12-22-16 - A Child For Us

Abstract or concrete? Philosophy or story? How do you take your theology? Straight up or with a twist? The gospels are flexible enough to incorporate many learning styles.

On Christmas Eve, we will be steeped in story, personal and intimate, sweeping and glorious, each element a rich vein of symbol and language to speak of how much God loves us. But the way the Gospel of John tells the story, and the way the prophets foretell it can be more abstract.

John begins: “In the beginning was the Word, and the Word was with God, and the Word was God.” 

Right off the bat, we are invited to suspend our literal mindedness (“how can something be with God and be God?”) and enter a swirl of words that convey a truth. What does “Word” mean? Most likely “logos,” translated as “word,” means something closer to the “mind” or the “primal thought” of God.

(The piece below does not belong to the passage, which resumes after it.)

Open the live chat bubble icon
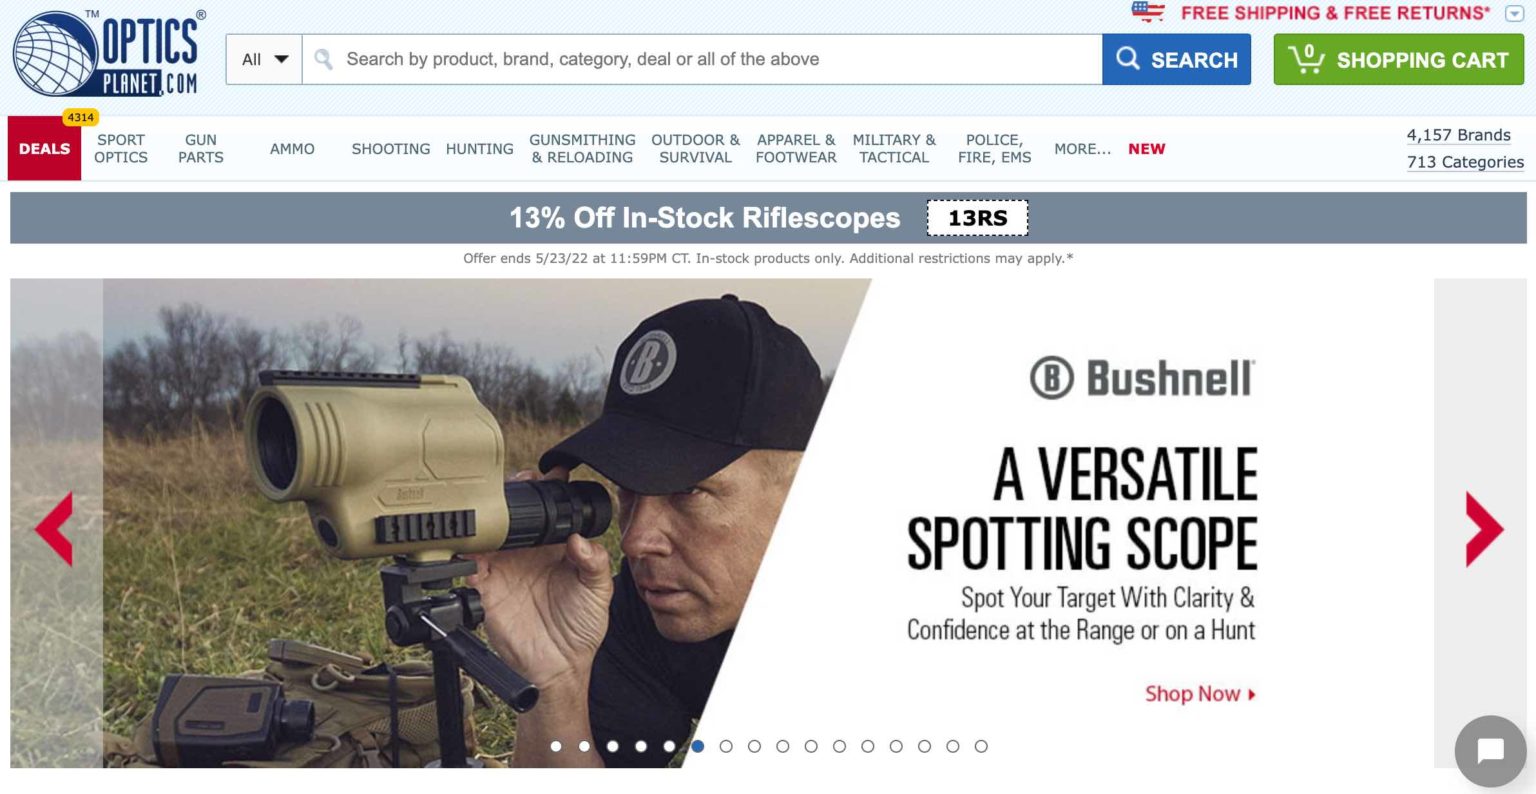[x=1490, y=750]
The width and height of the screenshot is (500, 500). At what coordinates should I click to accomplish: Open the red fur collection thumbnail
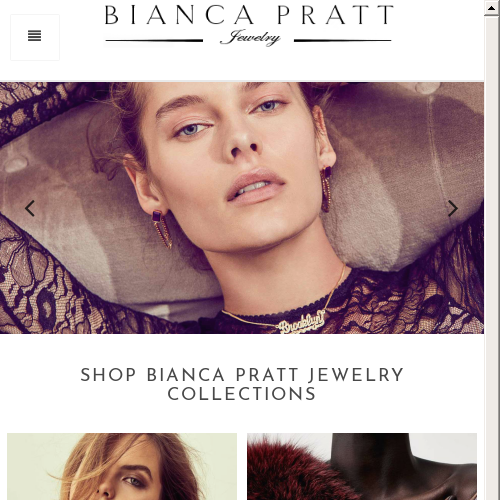(x=362, y=466)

Does that make it more or less confusing?

That first paragraph tells the whole story – of what was before we were, of creation, of life and light, and light overcoming darkness. That is what is promised in the prophecy from Isaiah often read on Christmas: "The people who walked in darkness have seen a great light; those who lived in a land of deep darkness— on them light has shined." 

This great light, the prophet says, will shake up the nations and put an end to war –
"For all the boots of the tramping warriors and all the garments rolled in blood shall be burned as fuel for the fire." 

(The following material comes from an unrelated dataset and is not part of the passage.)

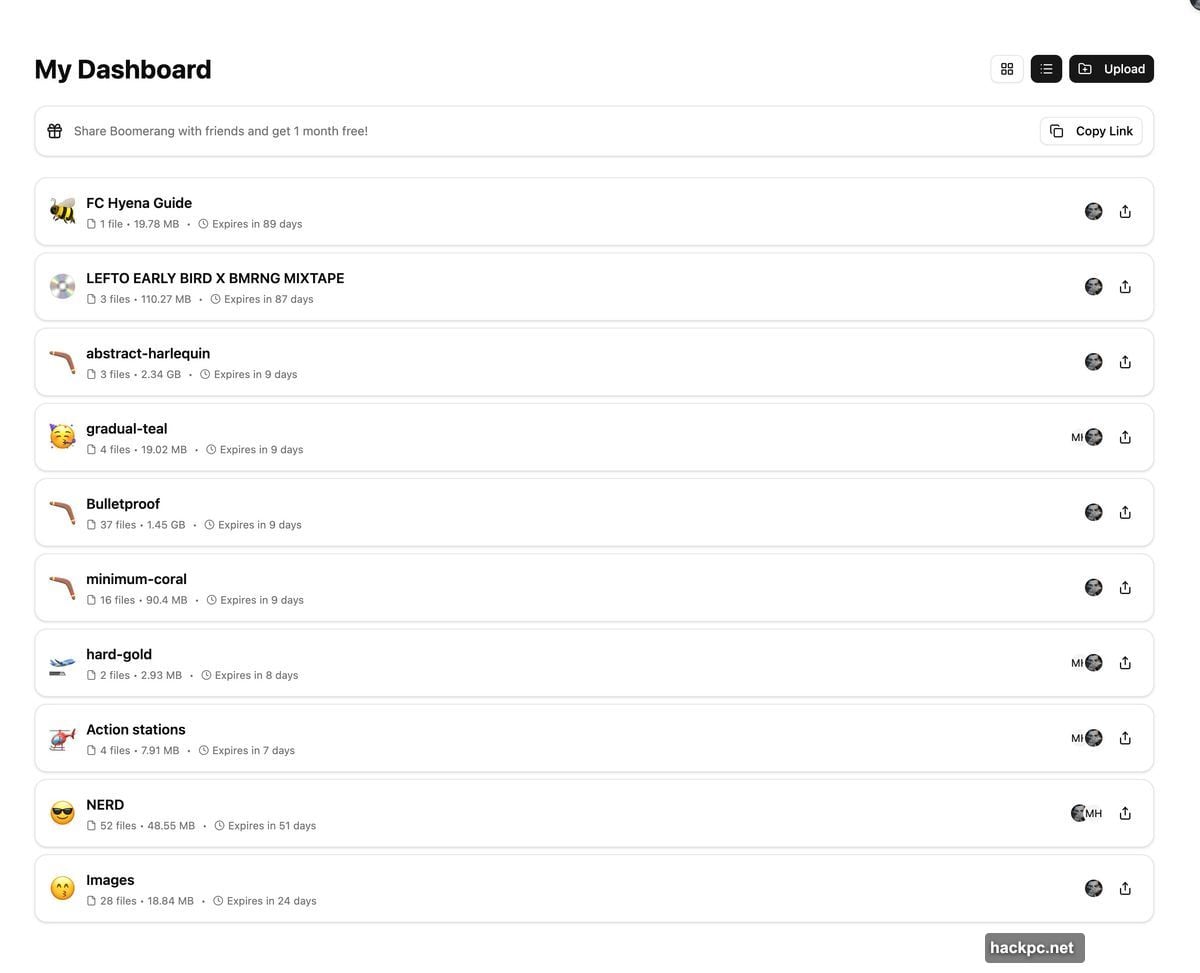Open the hard-gold transfer
The width and height of the screenshot is (1200, 973).
[x=119, y=653]
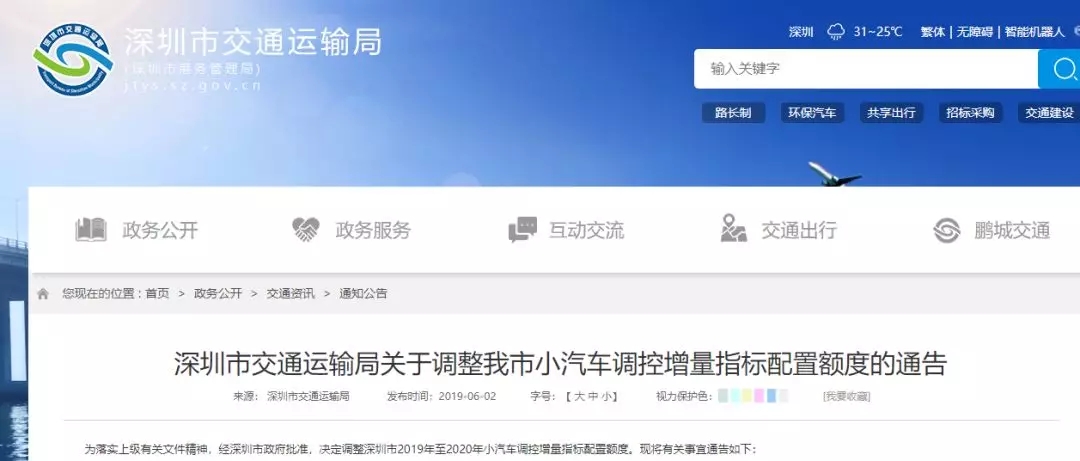Open the 环保汽车 tab

[x=812, y=113]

And who will bring about this world transformation? A child. An infant with the weight of the world on his shoulders: 
"For a child has been born for us, a son given to us; authority rests upon his shoulders..."

And from John again: “And the Word became flesh and lived among us, and we have seen his glory, the glory as of a father’s only son, full of grace and truth.”

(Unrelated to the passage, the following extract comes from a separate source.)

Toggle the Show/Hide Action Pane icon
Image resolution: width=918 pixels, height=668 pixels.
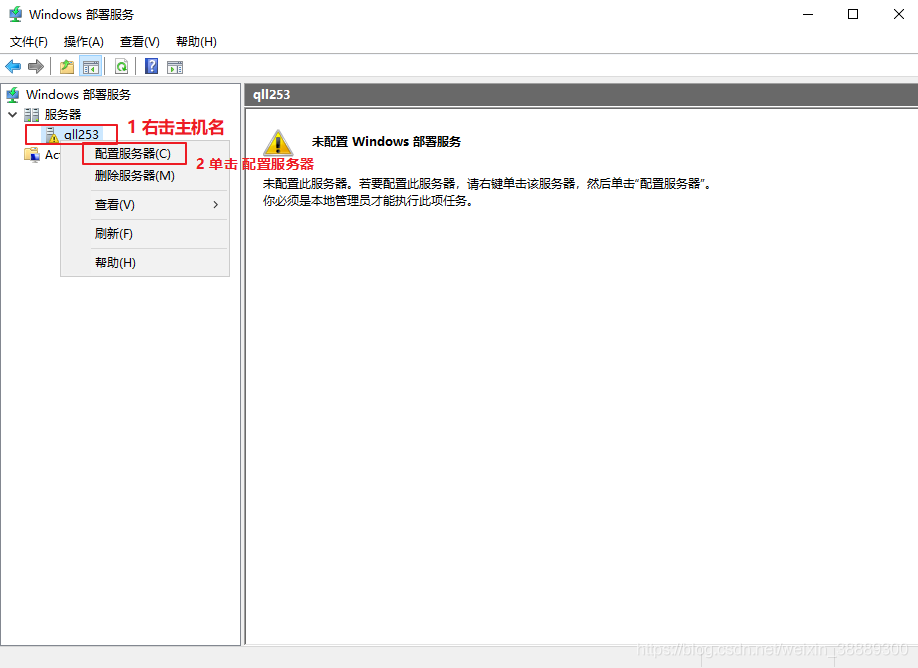[175, 67]
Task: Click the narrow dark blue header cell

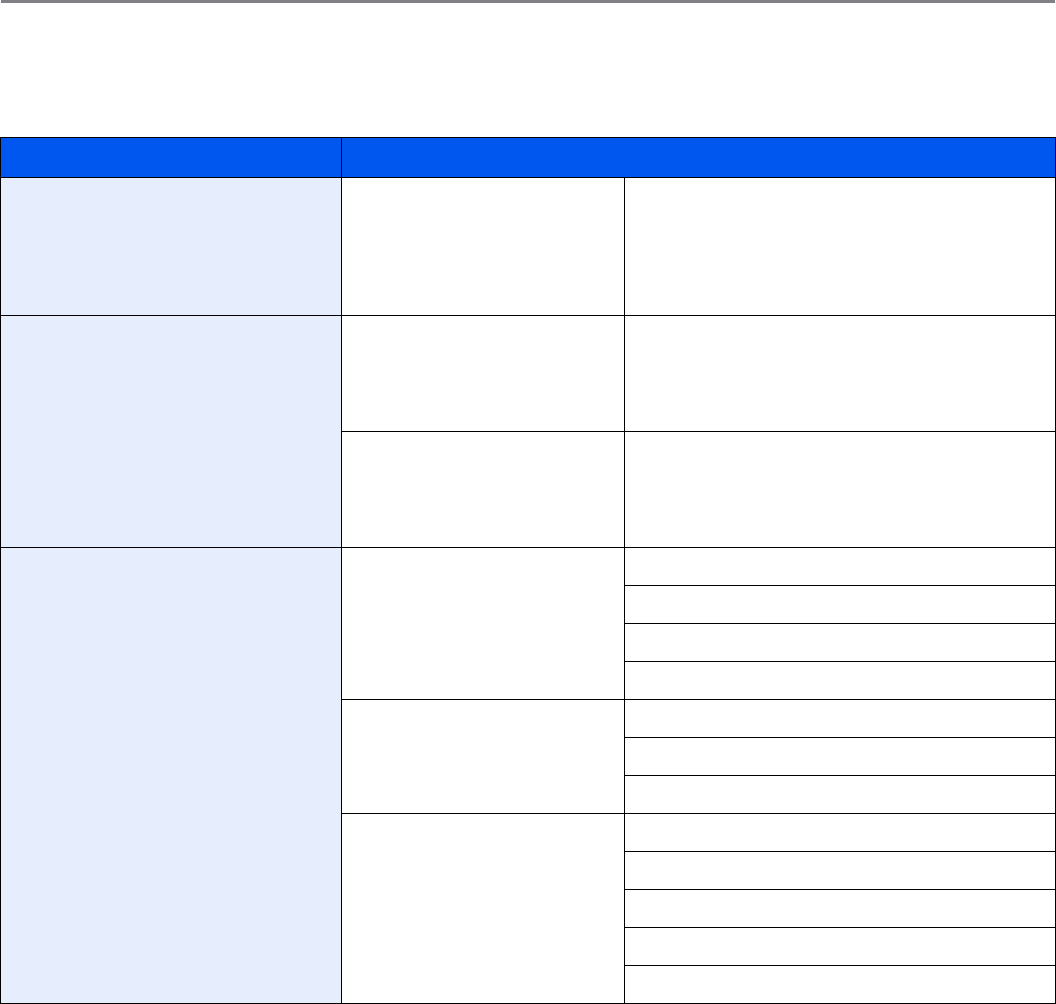Action: [x=170, y=157]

This Son of God is a son given to us. Entrusted to humanity. Imagine.

The story of God, so far away, so holy, so “other,” moving into our neighborhood and settling down so that we can draw near – that’s a story that never gets old. It is hard to convey it as Good News to a people for whom it has become hum-drum, and to others for whom “God” is entirely irrelevant, but I believe it is the heart of the gift Christians have for the world. I will continue to try to get inside that mystery and discover the “Word made flesh” who wants to know me and be known by me.

However it is that you best comprehend the story of God’s amazing love and desire to be close to you, I hope you are both shaken and stirred.